It’s been a very busy two weeks of travel. First, Russia.
Politically, Russia has moved backwards. During the last four years, the team of Vladimir Putin and Dmitry Medvedev offered hope for all. The oligarchs and conservative siloviki (police and security and former KGB) who supported Putin were balanced by western leading liberals who supported Medvedev and looked toward a Russia that was more open, law-abiding, and democratic. But the effective deposition of Medvedev (although he continues as Prime Minister) and Putin’s clearly arranged return to the Presidency seems to have soured the liberals. It seems far less likely that democratic reforms will grow out of gradual institutional reform led from within the government. Instead, liberals and regime opponents are taking to the streets, and protesting in the Duma (where opposition parties have a few representatives), and speaking increasingly freely in public, in the universities, and the media.

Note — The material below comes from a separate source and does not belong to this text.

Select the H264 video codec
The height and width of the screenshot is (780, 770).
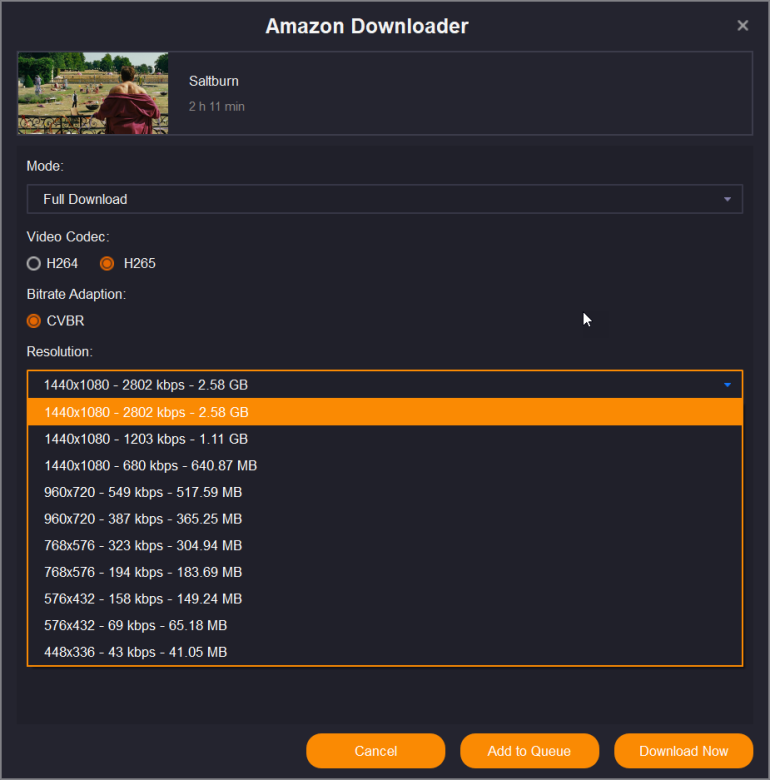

Where will this lead? The regime is already reacting with a very heavy hand. The female rock musicians of the band Pussy Riot were not only arrested for a performance marked by lyrics that were critical of the regime; they were sentenced to hard time in some of the worst prisons in Russia along with murders and rapists. The aide to an opposition member of the Duma (Russia’s Parliament) was arrested and declared to have voluntarily signed a ten-page confession of his plans to disrupt Moscow with mass riots. New laws were just passed that will make it a crime to report problems in Russia to any foreign government or international organization. (See this story).
At the same time, Russia is seeking to open up economically and intellectually. Russian leaders at the local and national level want innovation, investment, more contact with foreign firms and capital. Universities want visits and collaboration with western academics. The new innovation center in Skolkovo is signing up foreign firms, scientists, and engineers.
Who will win this tug of war?
In my view, the authorities’ return to heavy-handed Soviet-style tactics will be counter-productive. The more that liberals become convinced that the regime is hopelessly retrograde, dangerous, and irresponsible, the more that liberals and opponents will be motivated to act sooner rather than later to stop it.
Both Russia and China are in an interesting phase. Russia’s economy remains dependent on exports of oil, gas, and minerals; China’s economy remains dependent on relatively cheap but disciplined and productive labor. But both countries realize this dependence is becoming dangerous: Russia’s fossil fuel exports are threatened by new oil discoveries in Africa and the Mediterranean and expansion of oil output in Iraq, as well as by US fracking and rising gas output in Qatar and central Asia. China’s cheap exports are threatened by competitive labor in south Asia and rising wages in China itself. So both are looking to move to higher-value, innovation-led production. Yet they are trying to do so while still making every effort to control information and the spread of knowledge and ideas.
Supporting education and international business and scientific contacts to promote innovation makes people more impatient with central control of information. Yet the protests and growing autonomy of thought makes the authorities ever more watchful and repressive.
Clearly something has to give. The only question is when and where will it happen first. Just as in the cold war Russia and China were the two largest countries serving as examples of communism, today they are the two largest examples of authoritarian, state-supervised capitalism. If that system fails in one of these countries, I doubt it will survive for long in the other.